Methotrexate (MTX), a folate antimetabolite, is approved to treat many solid tumors, hematological malignances and autoimmune diseases. High doses of MTX are administered in order to achieve high systemic exposure to the drug for the treatment of childhood acute lymphoblastic leukemia (ALL). Unfortunately, the therapeutic effect of MTX is hindered by toxic dose-related side effects, as well as the development of drug resistance by target cells. These drawbacks of MTX are closely related to its poor aqueous solubility (10µg/mL) and unfavorable pharmacokinetic profile. Therefore, the development of novel formulations capable of enhancing drug aqueous solubility is an urgent matter.

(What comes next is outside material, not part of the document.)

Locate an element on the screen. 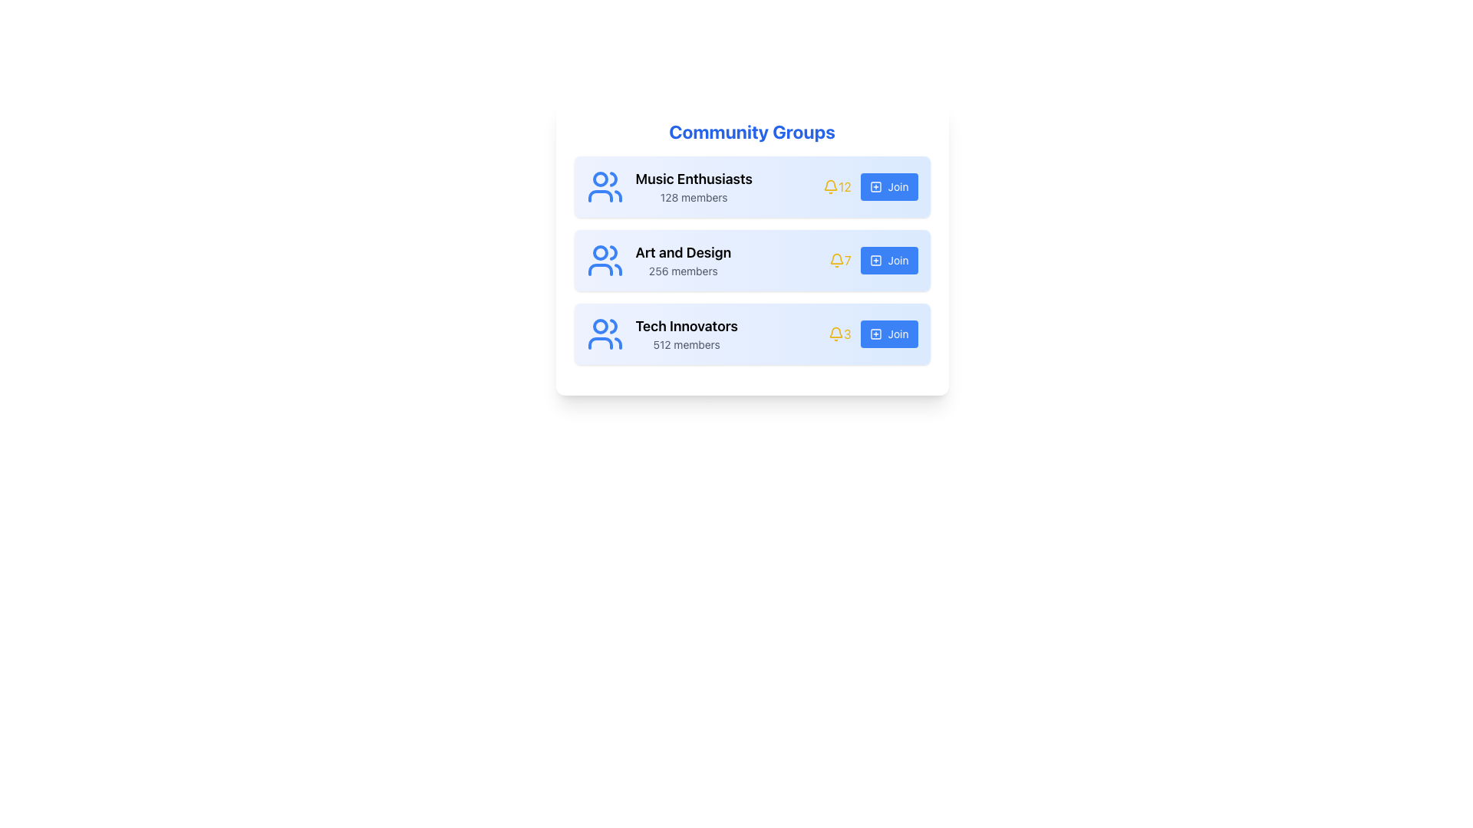  the numeral '3' which is styled in a bold font and located at the rightmost position of a horizontal button group, adjacent to a bell icon is located at coordinates (846, 333).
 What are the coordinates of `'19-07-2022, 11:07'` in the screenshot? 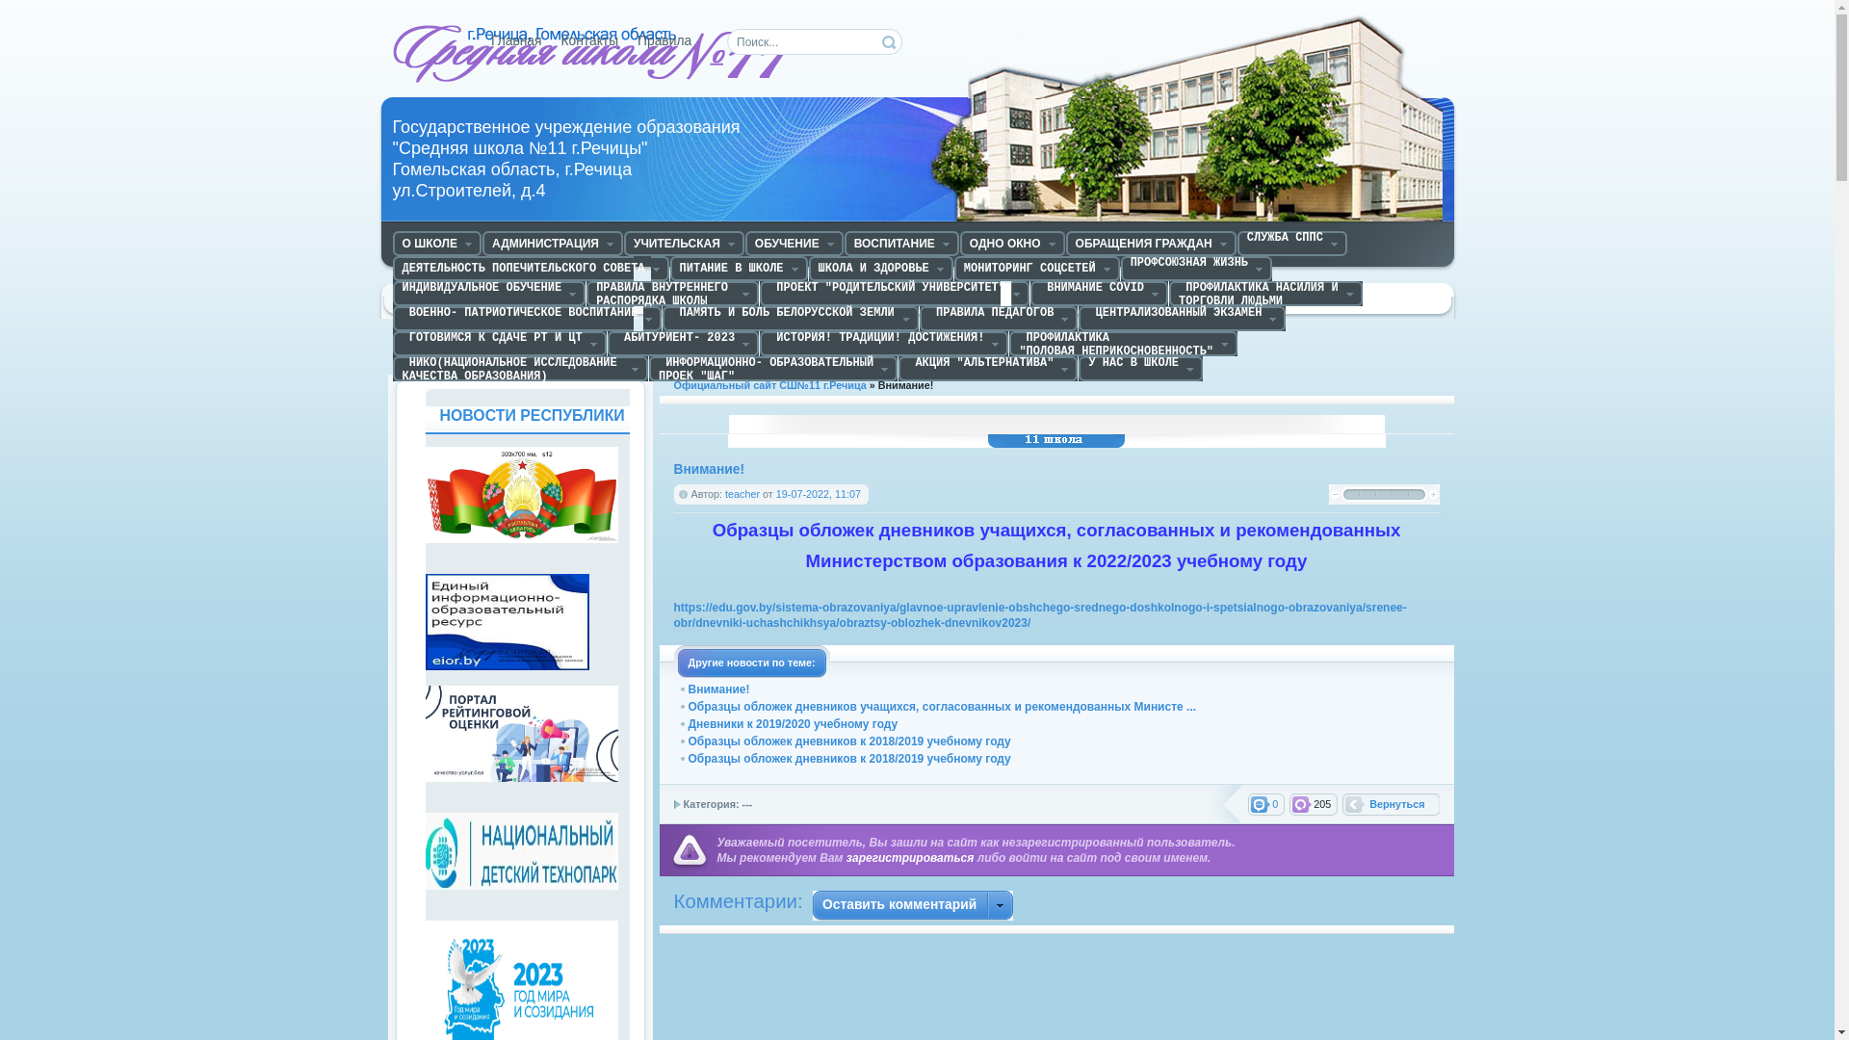 It's located at (817, 493).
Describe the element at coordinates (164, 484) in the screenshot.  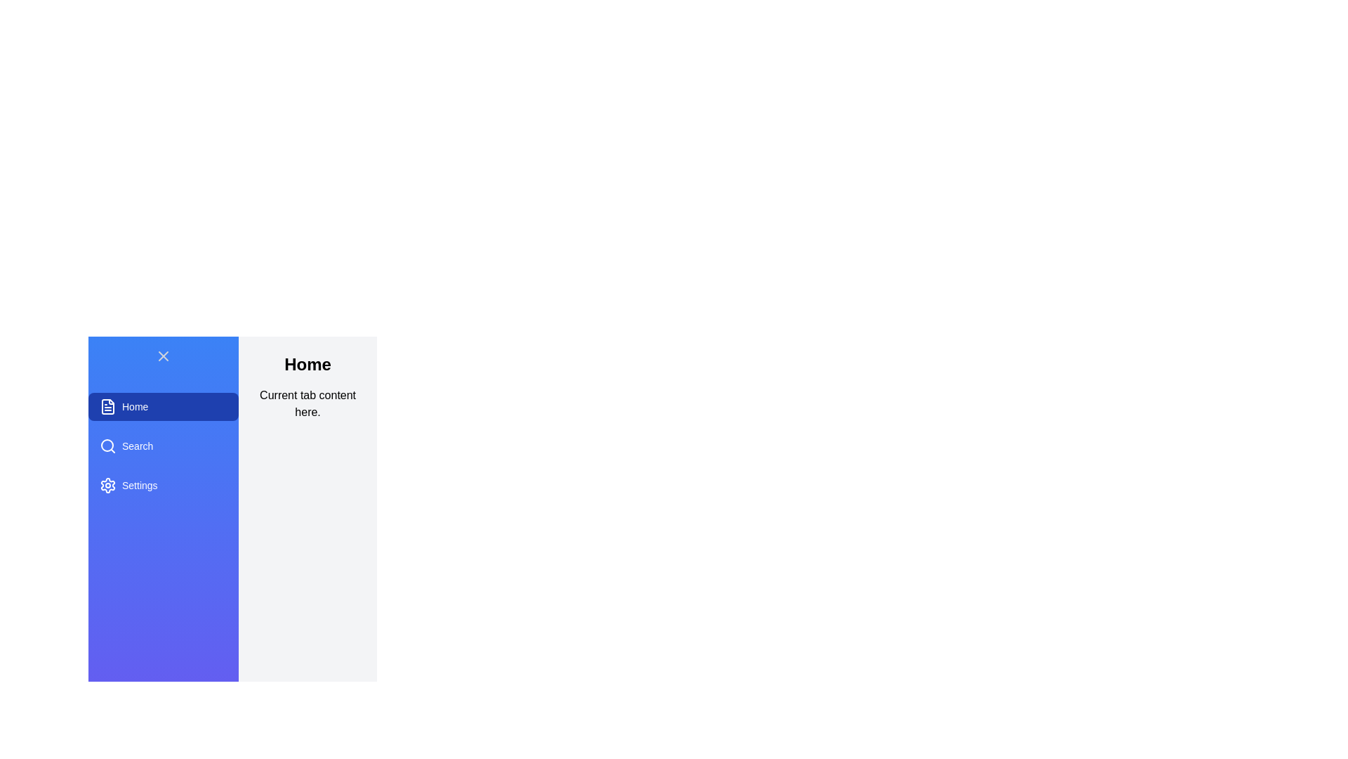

In the present study, we have investigated the use of sodium deoxycholate (NaDC) and d-α-tocopheryl polyethylene glycol 1000 succinate (TPGS) as micellar carriers for improve the aqueous solubility of MTX. Mixed micelles of NaDC and TPGS in different molar ratios (10:0; 7.5:2.5; 5:5; 2.5:7.5 and 0:10) were prepared. Solubilization of MTX using simple and mixed micellar system was evaluated and compared in different pH value at 25°C. The solubility of mixed micellar system was higher than pure MTX in all cases. The 7.5:2.5 micellar combination incremented the apparent solubility (Sa) of MTX by more than 60-times in water and 5-times at pH=5.0. In contrast, pure TPGS showed the smallest Sa values at the same conditions. In addition, the 2.5:7.5 combination incremented the Sa 9-times at pH=2.2. This binary combination, moreover, had the lower critical micellar concentration (3.10-4M) compared to the other mixtures at 25 °C. The size of pure TPGS and mixed micelles were found around 10 nm with narrow size distribution (PDI150 nm). The micelles also exhibited a spherical morphology as characterized by transmission electronic microscopy. Finally, the significant increase in drug solubility by mixed micelles could be promising to improve intravenous delivery of MTX in leukemia therapy; however, further studies are needed to establish their potential.